Soğan doğrarken niçin gözümüz yaşarır?

Soğanın anavatanının Güneydoğu Asya olduğu sanılıyor. Günümüzde ise dünyanın her yerinde, bilhassa sıcak iklim kuşaklarında yetiştirilmekte ve tüketilmektedir. Soğanın zamanı o denli eskiye gitmektedir ki, kayıtlı tarihten de ilkin Çin, Hindistan ve Ortadoğu’da yiyecek olarak kullanıldığı tahmin ediliyor.
Soğan besleyici bir besin olmasının yanı sıra müthiş bir aromatik özelliğe de haizdir. Bu aromada içindeki kükürtlü maddelerin büyük tesiri vardır, sadece aroma tek başına kükürtlü maddelerden kaynaklanmamaktadır. Soğan ve sarmısakta sülfür ihtiva eden aminoasitlerin türevleri de vardır.
Bir soğanı kestiğinizde bunlardan ‘S1 propenylcysteine-sulphoxide’ adında olan kısım çözülür ve gözlerimizi tahriş eden ‘proponal-S oxit’ adlı kısmı ortaya çıkar. Kimya ilminin karışık kelimeleri aklımızı karıştırmadan esasa geçersek, bu maddenin gözümüze değmesi ile bir çeşit hidroliz olur ve içinde yapıt oranda bulunan sülfrik asit gözümüzü yakar ve yaşarmasına niçin olur.
Bu bileşimler oldukca dengeli değillerdir. Mesela oldukca düşük bir ısı işlemi sonucunda dahi tamamen yok olurlar. Bundan dolayı de pişmiş soğanda asla bulunmazlar ve göz yaşartamazlar. Soğan doğrarken gözlerinizin yaşarmaması için tavsiye edilen birçok tedbir vardır.
Ilkin en ciddisini açıklayalım. Bazı aşçılar soğanı kesmeden ilkin ıslatmayı, keserken de ıslak tutmayı yada soğanı çeşmeden akan suyun altında kesmeyi öneriyorlar. Bir başka görüş ise soğan doğrarken ağızdan nefes almayı tavsiye ediyor. Bu görüşe bakılırsa gaz nefesimizle beraber burnumuza girip gözümüze yaklaşmak yerine direkt ciğerlerimize girer ve çıkarmış. Bunu sağlamak için de dişlerimizin arasına bir metal kaşık koymak yeterliymiş.
Soğan doğrarken gözlerin yaşlanmasını önlemek için, dudaklar içinde bir limon dilimi, dişler içinde bir kesme şeker yada dörtte bir dilim ekmek bulundurmayı önerenler de var.

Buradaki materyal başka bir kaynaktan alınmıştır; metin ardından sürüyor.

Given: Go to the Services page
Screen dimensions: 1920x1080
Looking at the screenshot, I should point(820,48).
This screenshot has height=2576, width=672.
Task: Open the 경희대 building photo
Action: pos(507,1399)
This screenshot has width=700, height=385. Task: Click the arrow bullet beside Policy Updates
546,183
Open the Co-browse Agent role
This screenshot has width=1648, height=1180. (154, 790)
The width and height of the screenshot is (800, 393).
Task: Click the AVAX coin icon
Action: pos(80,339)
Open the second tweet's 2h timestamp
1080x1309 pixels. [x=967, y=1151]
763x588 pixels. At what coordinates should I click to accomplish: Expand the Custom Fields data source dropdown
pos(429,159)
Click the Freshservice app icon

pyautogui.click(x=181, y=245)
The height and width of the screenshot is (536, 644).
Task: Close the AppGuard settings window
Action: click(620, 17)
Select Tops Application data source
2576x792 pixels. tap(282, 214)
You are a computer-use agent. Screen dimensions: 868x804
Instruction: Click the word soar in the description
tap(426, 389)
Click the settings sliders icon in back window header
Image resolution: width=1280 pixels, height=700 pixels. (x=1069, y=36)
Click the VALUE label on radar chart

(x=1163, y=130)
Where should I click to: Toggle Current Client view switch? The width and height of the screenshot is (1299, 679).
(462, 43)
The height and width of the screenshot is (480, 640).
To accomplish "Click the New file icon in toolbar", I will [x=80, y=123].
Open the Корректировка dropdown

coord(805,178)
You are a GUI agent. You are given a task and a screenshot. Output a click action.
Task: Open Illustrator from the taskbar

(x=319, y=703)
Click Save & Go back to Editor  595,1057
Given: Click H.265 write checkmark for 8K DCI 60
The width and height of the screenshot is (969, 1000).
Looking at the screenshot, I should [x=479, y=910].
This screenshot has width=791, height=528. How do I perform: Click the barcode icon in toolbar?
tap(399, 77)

Böylece ağzımıza alacağımız bu benzer biçimde şeylerin, aldığımız nefesteki sülfür gazını emdiğini iddia ediyorlar.
Öteki görüşler ise, soğanın doğranılmasına tepesinden başlanılması ve cücüğünün en sona bırakılması yada soğanın doğramadan ilkin otuz dakika buzdolabında tutulması şeklinde. Soğan doğrarken deniz gözlüğü yada kontakt lens takılmasının yararlı olacağını ileri sürenler de var. Bu kadar oldukca tedbir seçeneğinin içinde, siz bir tanesini bile uygulamıyorsanız, meydana getirecek bir şey yok, soğanı ağlaya ağlaya doğramaya devam edeceksiniz.